Extract provided ▸
We are excited to announce we have now merged with Mitchell J Marks CPA.
Collect Your Own Pot of Gold with These Tax Savings Strategies
Though March is the season for all things St. Patrick’s Day, it’s also less than a month from Tax Day on April 15. Fortunately you don’t need leprechauns or the luck of the Irish to reap your own tax rewards—you just need to follow a few simple strategies that can save you on your taxes, year after year.
From charitable contributions to W-4 withholdings, the pros at Vickney & Associates share five things you can do:
Add to your retirement accounts. Having more deducted from your paycheck into your 401(k) alleviates your income tax burden. In 2020, you can sock away up to $19,500 that’s tax-free. If you’re 50 or older, you can save an additional $6,500 ($26,000 total). If you’re self-employed, you can reap these same benefits by opening your own 401(k). Contributing more to a traditional IRA or Roth IRA is also a good way to save on taxes.

Given data ▸
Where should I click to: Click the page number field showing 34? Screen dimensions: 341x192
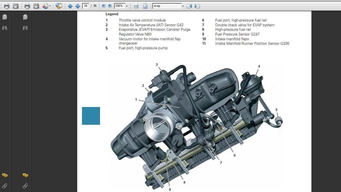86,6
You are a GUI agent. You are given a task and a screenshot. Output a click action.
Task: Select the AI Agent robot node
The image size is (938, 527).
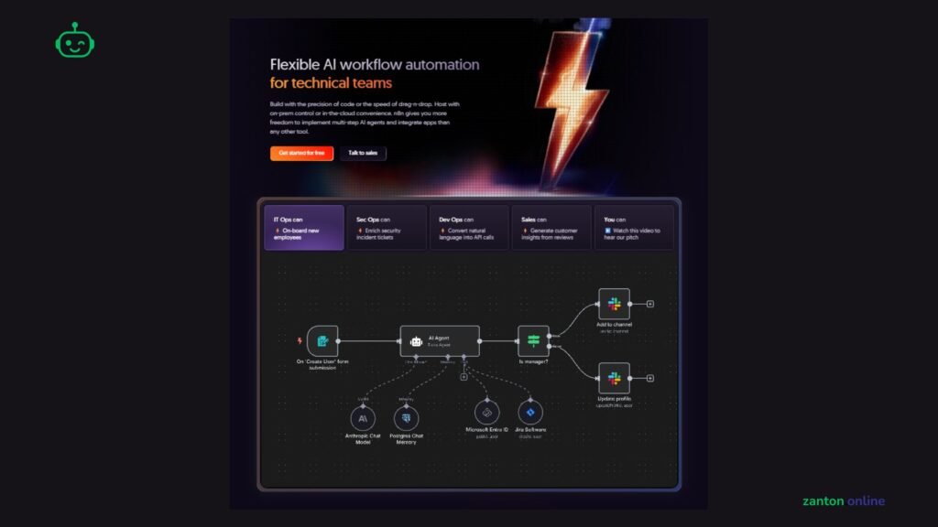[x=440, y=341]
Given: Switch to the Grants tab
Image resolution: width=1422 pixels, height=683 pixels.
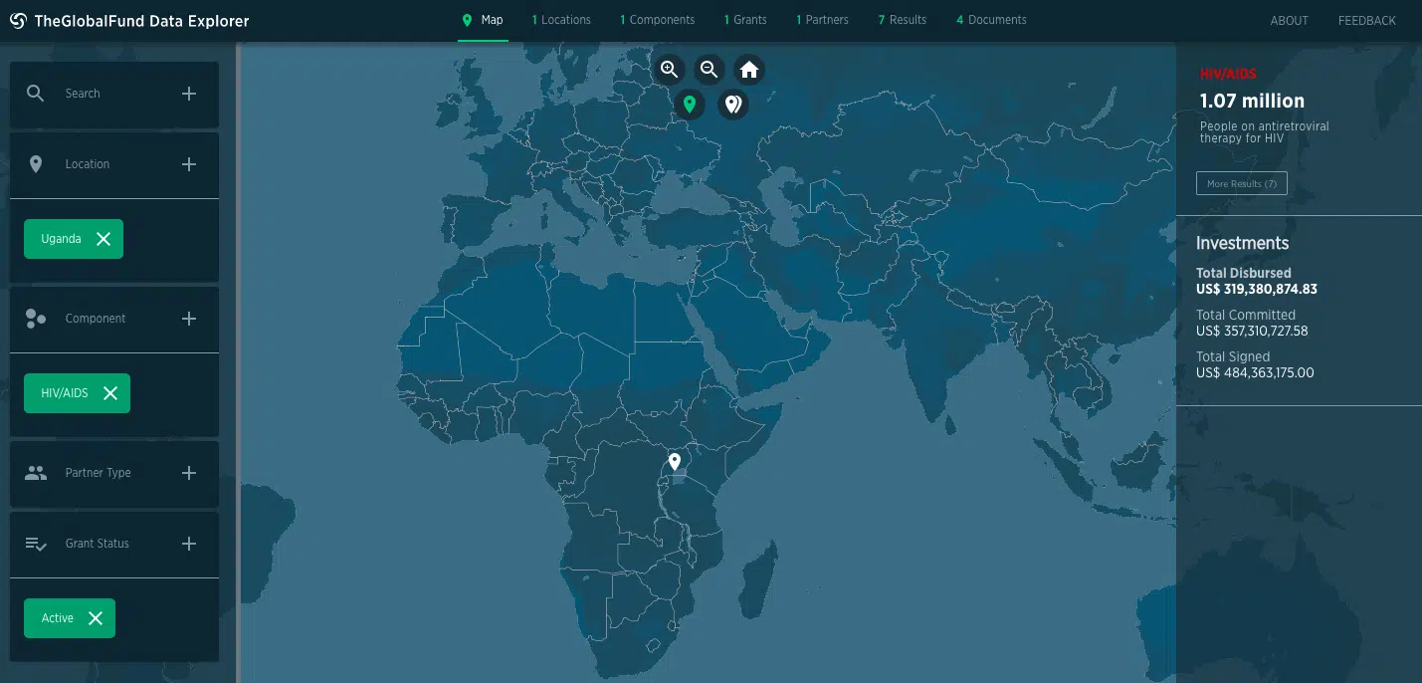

Task instructions ▸ According to the tax savings article, what total amount can a person aged 50 or older put into a 401(k) in 2020? Rely solely on the tax savings article for what follows.

Reply to the task ▸ $26,000, which is the $19,500 limit plus an additional $6,500.